Ауэзов был на голову выше всех, кого приходилось мне лично знать. Щедрый дар природы сделал его талант разносторонним: выдающийся писатель, пытливый ученый, блестящий оратор. Глядя на него, мы, бывало, поражались тому, как могло совмещаться столько редких качеств в одном человеке. И тогда нам казалось, что этот в меру солидный смуглый человек порою сам устает, находясь под грузом своего разностороннего таланта. Но у Ауэзова не было и тени душевной сытости и неподвижности, высмеянной еще Владимиром Маяковским. Вообще он, насколько мне помнится, никогда не бывал равнодушным и пассивным к происходящим событиям в этом отдающем пороховой гарью огромном, неспокойном мире.
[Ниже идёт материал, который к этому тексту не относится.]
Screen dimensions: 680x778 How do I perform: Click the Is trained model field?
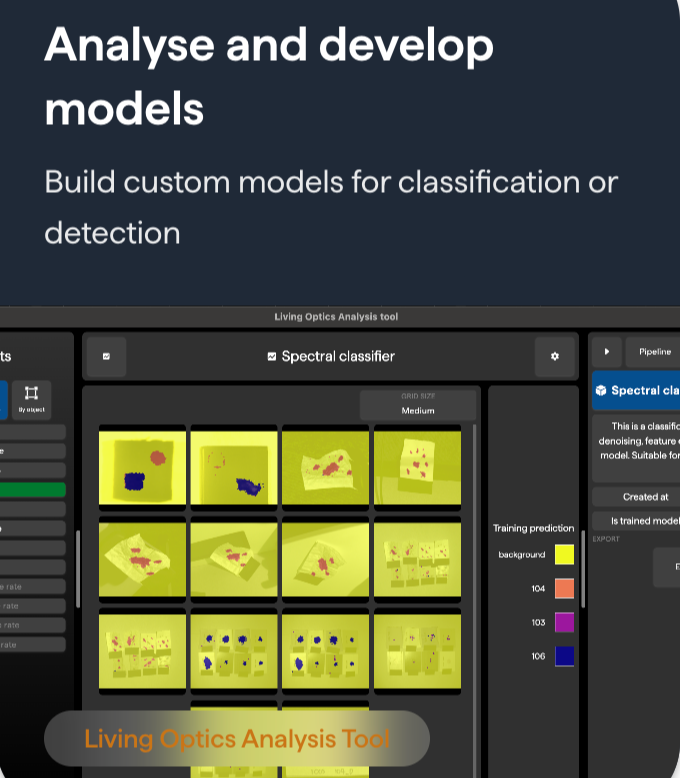(636, 521)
Начиная от погоды, от программы передач телестудии и радио, от первых стихов начинающего поэта, от манеры произношения слов и интонации какого-нибудь актера, вплоть до жилища чабанов на отдаленном пастбище — все, без исключения все интересовало, увлекало, волновало его, заставляя при этом постоянно бодрствовать и интенсивно работать его ум, фантазию и воображение.
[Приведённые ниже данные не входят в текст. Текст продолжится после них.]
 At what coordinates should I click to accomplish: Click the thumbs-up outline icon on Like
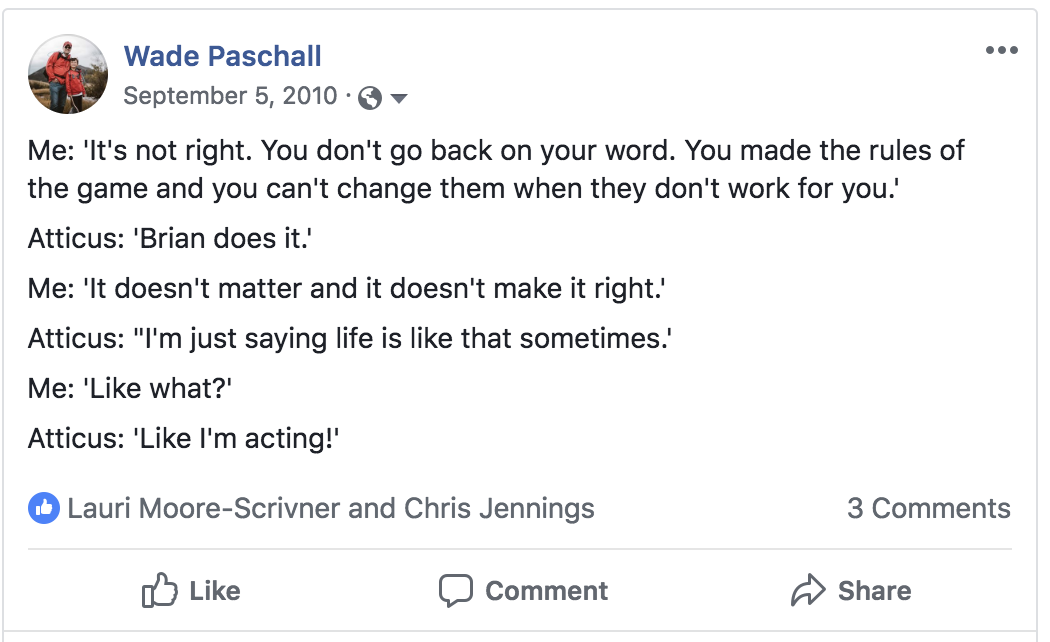(x=159, y=590)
Был однажды такой случай. Во время перерыва между лекциями в университете он вдруг глянул на портрет Абая, который бог весть сколько висел на стене кафедры казахской литературы, и люди как-то к нему привыкли, а он нет, с явным неодобрением заметил: «Да ведь настоящий Абай не такой. А этот больше походит на Калибека Куанышбаева»[6].
И его талант неусыпно бодрствовал, работал, вдохновение и порыв не покидали его, и он помимо своих романов и повестей всю жизнь не переставал восхищать нас, неожиданно блеснув то теоретической статьей о литературе, то чисто лингвистическим трактатом, то проблемным очерком о труде и быте чабанов. Несмотря на его кажущуюся внешнюю грузность, он в жизни был на редкость подтянутым и собранным. Особенно он преображался, когда работал. И не потому ли все созданное им — начиная от очерков до романов — отмечено блеском таланта, свежестью и оригинальностью мысли и способно захватить читателя, заставляя перенестись в мир его образов и мыслей.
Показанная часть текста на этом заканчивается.